▸ PROBLEM
Arrange every line of the items below as a Markdown table with the columns No. and Line, one numbered row per line, leaving out blank lines.

▸ RECORDS TO PROCESS

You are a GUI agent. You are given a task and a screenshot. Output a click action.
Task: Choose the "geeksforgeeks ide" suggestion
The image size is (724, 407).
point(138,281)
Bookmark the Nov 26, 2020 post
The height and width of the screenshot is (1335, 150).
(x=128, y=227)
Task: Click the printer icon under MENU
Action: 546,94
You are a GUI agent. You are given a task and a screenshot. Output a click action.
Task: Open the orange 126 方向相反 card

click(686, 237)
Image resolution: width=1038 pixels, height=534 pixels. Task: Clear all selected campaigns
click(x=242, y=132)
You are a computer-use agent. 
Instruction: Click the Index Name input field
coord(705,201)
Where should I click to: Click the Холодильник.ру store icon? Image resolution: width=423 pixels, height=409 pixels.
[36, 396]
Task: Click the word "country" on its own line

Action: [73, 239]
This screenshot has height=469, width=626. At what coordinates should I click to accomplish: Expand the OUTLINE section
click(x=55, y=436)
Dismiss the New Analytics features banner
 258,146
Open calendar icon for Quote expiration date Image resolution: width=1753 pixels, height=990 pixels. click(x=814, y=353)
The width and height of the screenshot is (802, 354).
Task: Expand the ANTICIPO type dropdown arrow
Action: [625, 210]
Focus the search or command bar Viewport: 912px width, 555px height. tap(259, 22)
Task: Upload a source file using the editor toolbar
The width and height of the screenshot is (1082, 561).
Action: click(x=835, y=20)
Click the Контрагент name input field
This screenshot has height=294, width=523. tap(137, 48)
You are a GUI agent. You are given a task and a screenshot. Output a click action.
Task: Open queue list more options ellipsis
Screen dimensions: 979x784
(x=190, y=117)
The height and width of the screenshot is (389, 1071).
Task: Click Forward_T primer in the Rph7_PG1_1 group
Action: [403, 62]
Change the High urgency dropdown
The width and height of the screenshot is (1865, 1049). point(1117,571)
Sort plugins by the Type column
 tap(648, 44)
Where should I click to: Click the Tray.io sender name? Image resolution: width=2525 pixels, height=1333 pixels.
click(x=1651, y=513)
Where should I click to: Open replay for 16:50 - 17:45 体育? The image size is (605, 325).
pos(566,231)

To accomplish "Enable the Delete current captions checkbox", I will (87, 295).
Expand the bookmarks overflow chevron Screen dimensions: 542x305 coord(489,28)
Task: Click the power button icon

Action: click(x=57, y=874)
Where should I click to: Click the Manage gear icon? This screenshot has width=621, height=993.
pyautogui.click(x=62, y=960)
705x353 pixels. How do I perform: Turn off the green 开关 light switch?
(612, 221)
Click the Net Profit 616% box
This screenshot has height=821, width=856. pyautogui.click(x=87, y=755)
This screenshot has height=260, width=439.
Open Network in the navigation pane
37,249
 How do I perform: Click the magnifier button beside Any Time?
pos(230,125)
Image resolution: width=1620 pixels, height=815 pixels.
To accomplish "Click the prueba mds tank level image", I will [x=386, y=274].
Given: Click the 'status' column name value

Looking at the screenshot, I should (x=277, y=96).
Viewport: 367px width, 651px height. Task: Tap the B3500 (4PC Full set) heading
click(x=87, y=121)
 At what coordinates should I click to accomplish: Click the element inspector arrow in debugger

▸ SOLUTION TO THIS TASK
| No. | Line |
|---|---|
| 1 | You are a GUI agent. You are given a task and a screenshot. Output a click action. |
| 2 | Task: Choose the "geeksforgeeks ide" suggestion |
| 3 | The image size is (724, 407). |
| 4 | point(138,281) |
| 5 | Bookmark the Nov 26, 2020 post |
| 6 | The height and width of the screenshot is (1335, 150). |
| 7 | (x=128, y=227) |
| 8 | Task: Click the printer icon under MENU |
| 9 | Action: 546,94 |
| 10 | You are a GUI agent. You are given a task and a screenshot. Output a click action. |
| 11 | Task: Open the orange 126 方向相反 card |
| 12 | click(686, 237) |
| 13 | Image resolution: width=1038 pixels, height=534 pixels. Task: Clear all selected campaigns |
| 14 | click(x=242, y=132) |
| 15 | You are a computer-use agent.  |
| 16 | Instruction: Click the Index Name input field |
| 17 | coord(705,201) |
| 18 | Where should I click to: Click the Холодильник.ру store icon? Image resolution: width=423 pixels, height=409 pixels. |
| 19 | [36, 396] |
| 20 | Task: Click the word "country" on its own line |
| 21 | Action: [73, 239] |
| 22 | This screenshot has height=469, width=626. At what coordinates should I click to accomplish: Expand the OUTLINE section |
| 23 | click(x=55, y=436) |
| 24 | Dismiss the New Analytics features banner |
| 25 |  258,146 |
| 26 | Open calendar icon for Quote expiration date Image resolution: width=1753 pixels, height=990 pixels. click(x=814, y=353) |
| 27 | The width and height of the screenshot is (802, 354). |
| 28 | Task: Expand the ANTICIPO type dropdown arrow |
| 29 | Action: [625, 210] |
| 30 | Focus the search or command bar Viewport: 912px width, 555px height. tap(259, 22) |
| 31 | Task: Upload a source file using the editor toolbar |
| 32 | The width and height of the screenshot is (1082, 561). |
| 33 | Action: click(x=835, y=20) |
| 34 | Click the Контрагент name input field |
| 35 | This screenshot has height=294, width=523. tap(137, 48) |
| 36 | You are a GUI agent. You are given a task and a screenshot. Output a click action. |
| 37 | Task: Open queue list more options ellipsis |
| 38 | Screen dimensions: 979x784 |
| 39 | (x=190, y=117) |
| 40 | The height and width of the screenshot is (389, 1071). |
| 41 | Task: Click Forward_T primer in the Rph7_PG1_1 group |
| 42 | Action: [403, 62] |
| 43 | Change the High urgency dropdown |
| 44 | The width and height of the screenshot is (1865, 1049). point(1117,571) |
| 45 | Sort plugins by the Type column |
| 46 |  tap(648, 44) |
| 47 | Where should I click to: Click the Tray.io sender name? Image resolution: width=2525 pixels, height=1333 pixels. |
| 48 | click(x=1651, y=513) |
| 49 | Where should I click to: Open replay for 16:50 - 17:45 体育? The image size is (605, 325). |
| 50 | pos(566,231) |
| 51 | To accomplish "Enable the Delete current captions checkbox", I will (87, 295). |
| 52 | Expand the bookmarks overflow chevron Screen dimensions: 542x305 coord(489,28) |
| 53 | Task: Click the power button icon |
| 54 | Action: click(x=57, y=874) |
| 55 | Where should I click to: Click the Manage gear icon? This screenshot has width=621, height=993. |
| 56 | pyautogui.click(x=62, y=960) |
| 57 | 705x353 pixels. How do I perform: Turn off the green 开关 light switch? |
| 58 | (612, 221) |
| 59 | Click the Net Profit 616% box |
| 60 | This screenshot has height=821, width=856. pyautogui.click(x=87, y=755) |
| 61 | This screenshot has height=260, width=439. |
| 62 | Open Network in the navigation pane |
| 63 | 37,249 |
| 64 |  How do I perform: Click the magnifier button beside Any Time? |
| 65 | pos(230,125) |
| 66 | Image resolution: width=1620 pixels, height=815 pixels. |
| 67 | To accomplish "Click the prueba mds tank level image", I will [x=386, y=274]. |
| 68 | Given: Click the 'status' column name value |
| 69 | Looking at the screenshot, I should (x=277, y=96). |
| 70 | Viewport: 367px width, 651px height. Task: Tap the B3500 (4PC Full set) heading |
| 71 | click(x=87, y=121) |
| 72 |  At what coordinates should I click to accomplish: Click the element inspector arrow in debugger |